* _Text shown_:
-- start --

Milt Hinton’s Life in Stories and Photographs

Milt Hinton, David G. Berger, Holly Maxson

Foreword by Clint Eastwood

$75.00

January 2008

isbn: 978-0-8265-1574-2

binding: Cloth w/ CD

illustrations: 260

pages: 384

dimensions: 11 x 9.5

Legendary African American jazz bassist and photographer Milt Hinton (1910-2000) tells his compelling life story and illustrates it with more than 260 of his photographs, exquisitely reproduced in this collectors' edition.

Hinton's stories--witnessing a lynching as a child in Mississippi, working for Al Capone, breaking the color line in the recording studio--are equal to his celebrated photographs: capturing life on the road with Cab Calloway, Billie Holiday at her last recording date, and personal and professional views of icons such as Louis Armstrong, Miles Davis, Aretha Franklin, Dizzy Gillespie, and Barbra Streisand.

Playing the Changes draws from Hinton and Berger's earlier Bass Line, but differs significantly from that 1988 classic. Milt's narrative takes up where the earlier story left off, and more than 140 new photographs augment 115 of his best-known images. It also boasts a CD of Milt telling stories and performing music, as well as a discography and filmography.

-- end --

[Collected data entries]
-- start --

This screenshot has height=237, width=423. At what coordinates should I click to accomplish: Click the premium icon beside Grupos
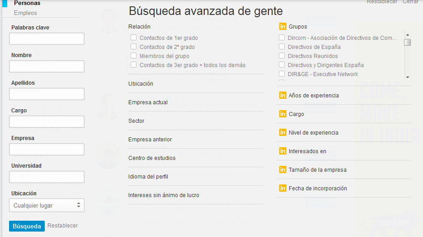click(283, 27)
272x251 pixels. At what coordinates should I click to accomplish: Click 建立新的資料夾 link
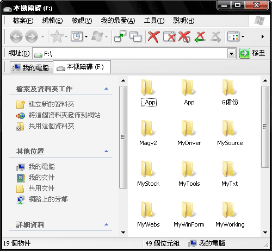(51, 104)
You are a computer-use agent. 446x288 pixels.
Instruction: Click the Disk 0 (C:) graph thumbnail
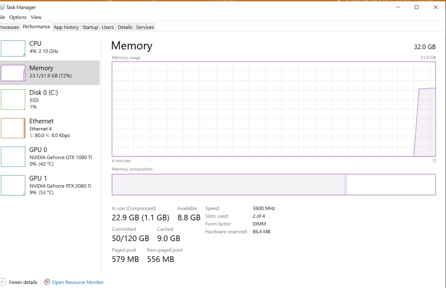(x=13, y=99)
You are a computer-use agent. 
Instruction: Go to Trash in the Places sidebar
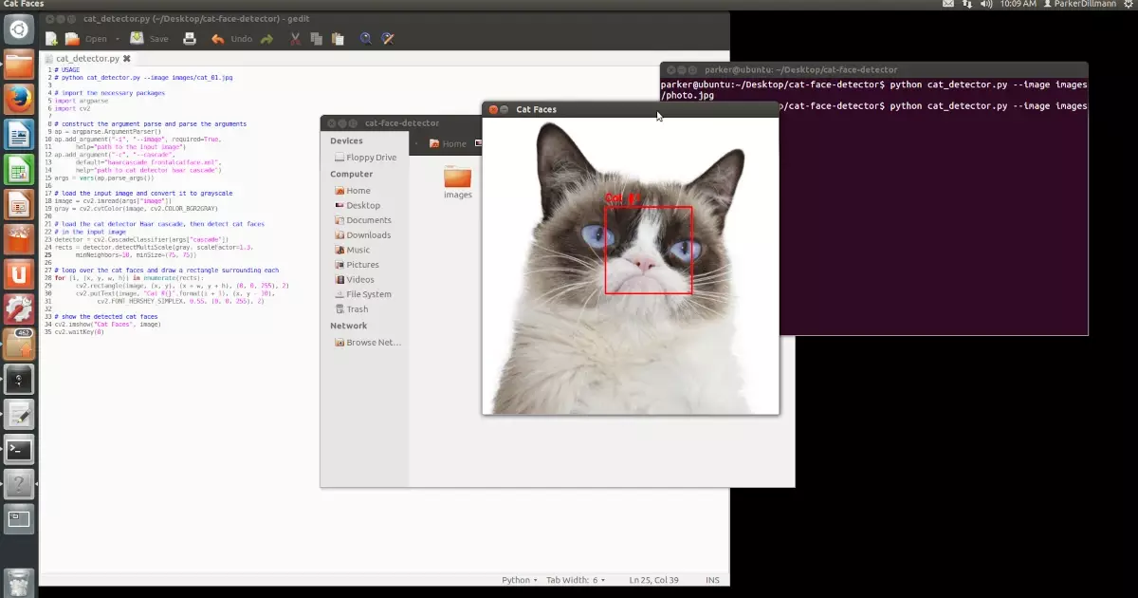click(357, 309)
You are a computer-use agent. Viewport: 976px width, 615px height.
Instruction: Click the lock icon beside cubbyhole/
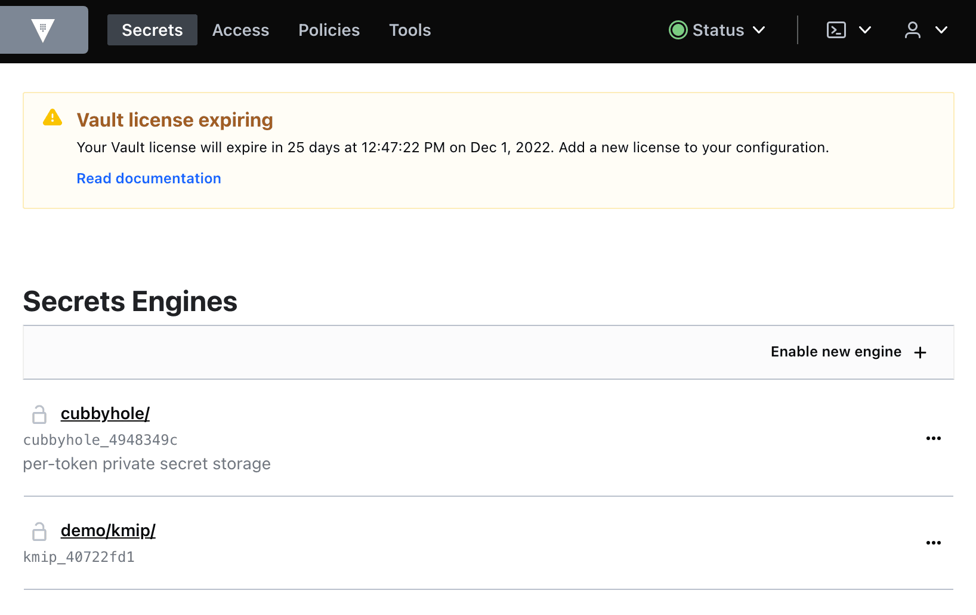pyautogui.click(x=39, y=414)
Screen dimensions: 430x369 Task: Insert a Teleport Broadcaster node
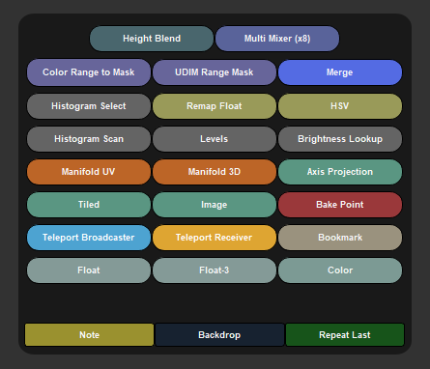click(89, 238)
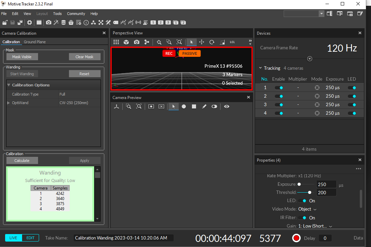Screen dimensions: 371x247
Task: Click the Calculate calibration button
Action: click(22, 161)
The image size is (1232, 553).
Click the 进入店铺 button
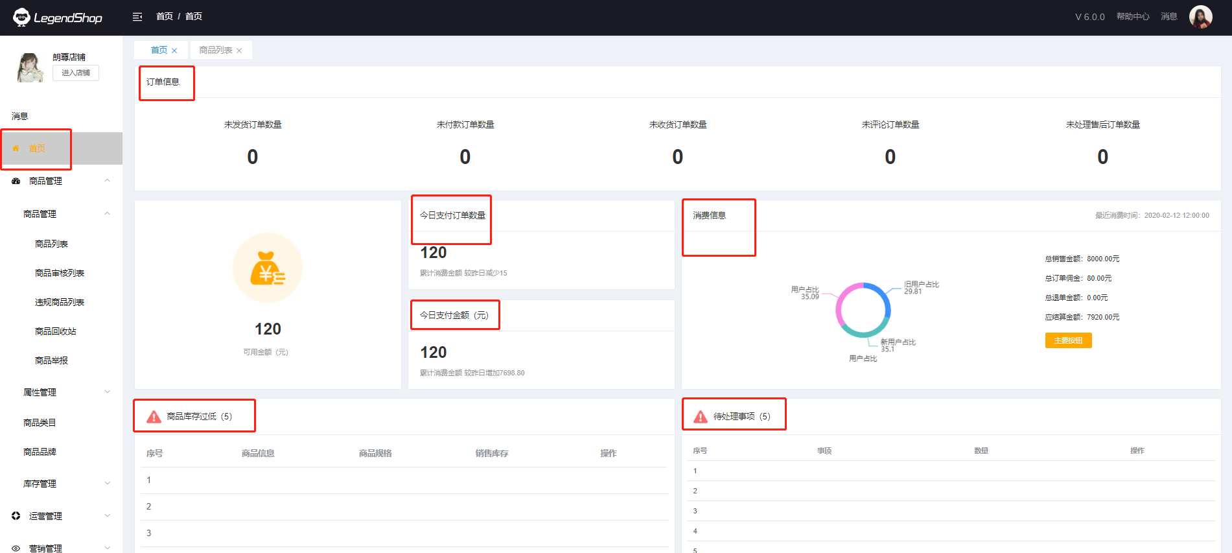pyautogui.click(x=76, y=73)
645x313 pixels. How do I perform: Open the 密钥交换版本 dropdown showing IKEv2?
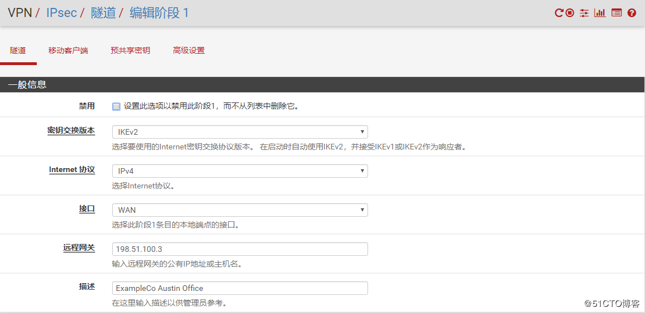pyautogui.click(x=240, y=132)
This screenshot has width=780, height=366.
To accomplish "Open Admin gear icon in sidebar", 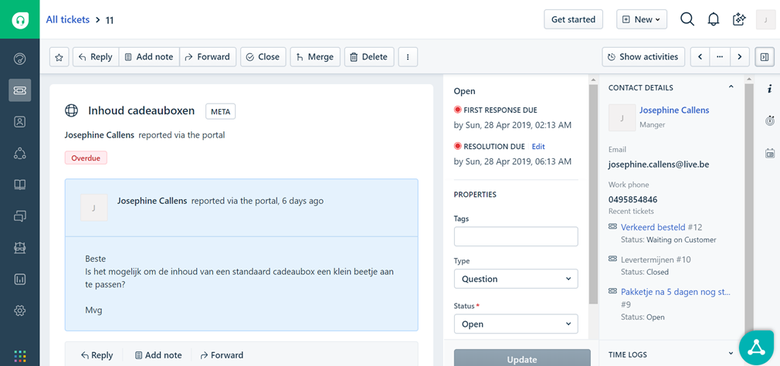I will (20, 310).
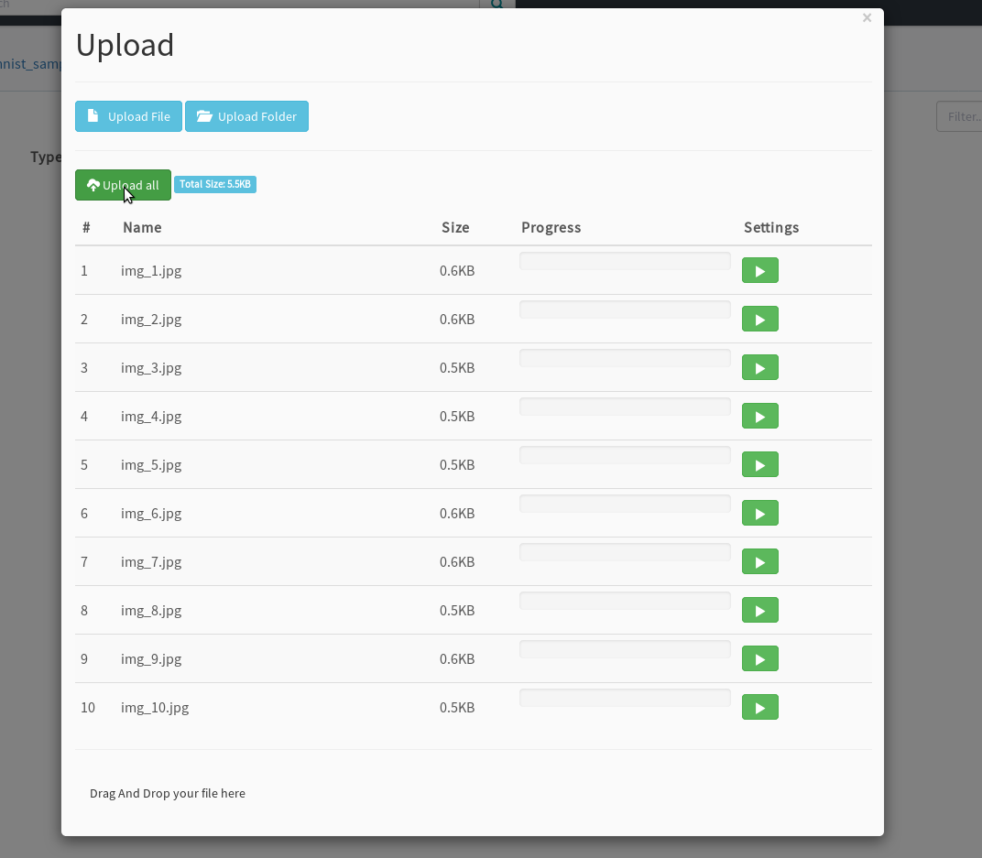
Task: Select the img_10.jpg file name
Action: point(155,708)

-- end --

* _Objectives_:
1 > In the description of the Milt Hinton book, how many new photographs does Playing the Changes add to his best-known images?
2 > Write the next part of the Milt Hinton book description, continuing after its final sentence.

* _Answers to the exercises_:
1 > More than 140

2 >
Photographs from Playing the Changes

Herb Fleming and Sonny Greer, Beefsteak Charlie’s, New York City, 1954

Photo by Milt Hinton, © The Milton J. Hinton Photographic Collection

Sarah Vaughan, Pearl Bailey, and Ella Fitzgerald, rehearsal, television studio, Pasadena, 1979

Photo by Milt Hinton, © The Milton J. Hinton Photographic Collection

Sam Cooke and Ernie Wilkins, recording studio, New York City, 1960

Photo by Milt Hinton, © The Milton J. Hinton Photographic Collection

Thelonious Monk, Ahmed Abdul-Malik, and Count Basie, rehearsal, television studio, “Sound of Jazz” rehearsal, New York City, 1957

Photo by Milt Hinton, © The Milton J. Hinton Photographic Collection

Kenny Davern, Ricky Ford, and Dick Hyman, Sarasota, Florida, 1986

Photo by Milt Hinton, © The Milton J. Hinton Photographic Collection

Milt Hinton, Chicago, c. 1930

Unknown photographer, © The Milton J. Hinton Photographic Collection

Author Bio

In 1955, when he was fourteen, David G. Berger asked Milt Hinton for bass lessons--thus beginning a friendship and professional partnership that would last more than forty years. Berger, though, did not follow in his friend's footsteps to become a professional musician; instead he completed a doctorate in sociology and taught at Temple University for thirty years. In 1979, Holly Maxson began organizing Milt's photographs for the first book. Maxson and Berger co-direct the Milton J. Hinton Photographic Collection, and in 2002 they completed their award-winning documentary about Milt's life, Keeping Time: The Life, Music and Photographs of Milt Hinton. (Photo c The Milton J. Hinton Photographic Collection)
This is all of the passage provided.